Piloting the ESSR: How to Steer a Successful Pilot?

February 11, 2019

Here we go

Piloting educational materials is quite a unique process – it always offers a thrilling mix of excitement and uncertainty. No matter how prepared or experienced one may feel, entering a classroom with new and provocative teaching materials and awaiting the honest reactions of young people and students is enough to keep anyone on her toes.

This is how our team at Sofia Platform and our partner teachers felt during ESSR’s first phase, between October – December 2018. We set off to work with a total of five classes in four cities around the country, and we presented the lesson plan with more than 100 students ages 15 -18 in both formal and informal classroom settings.


The Essence 

Our work with historical sources was of great interest to students, because of both its authenticity and the numerous accounts of events that it presented them with. Combining visual sources, personal testimonies, and official documentation served as a truly inclusive approach, reaching all corners of the classroom. As one of our teachers put it, through the tasks with sources ‘the most passive students participated in the group work and expressed their opinion.
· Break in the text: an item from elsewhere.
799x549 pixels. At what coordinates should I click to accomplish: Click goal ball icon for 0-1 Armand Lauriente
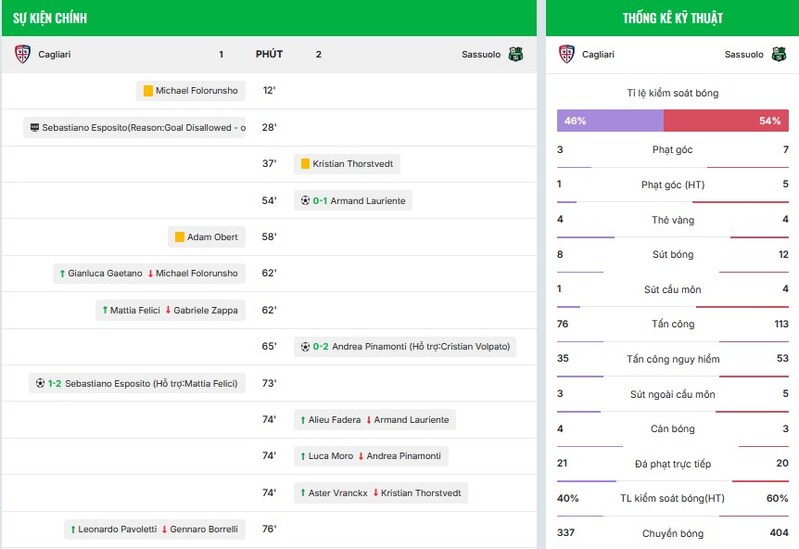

Compared to ordinary lessons, [the students] liked the dynamics […]. They liked to work in groups, because they did not know what the other group’s case was, and they were listening to it with interest.’


What it takes

The ESSR approach flowed equally well in the diverse regions and with the mix of private and public schools as well as youth groups. Each lesson naturally arrived at a fruitful, reflective discussion, which was always the lessons’ desired end destination. Normative and moral dimensions of individual rights and freedoms, questions of identity and belonging, and a number of bridges between history and contemporary developments were the building blocks of conclusions and analyses students arrived at. A proud teacher remarked that ‘The students showed empathy to the people whose fate they learned through the sources, and I felt proud because I saw how these children I have known for 3 years have become citizens’. Navigating through a complex and, at times, emotional historical period with the tools of the constructive approach has been a truly rewarding process for our team. Nevertheless, it is the merit of dedicated educators and the genuine curiosity of the students that are the main engines of the piloting process that allowed us to meet our new fellow citizens.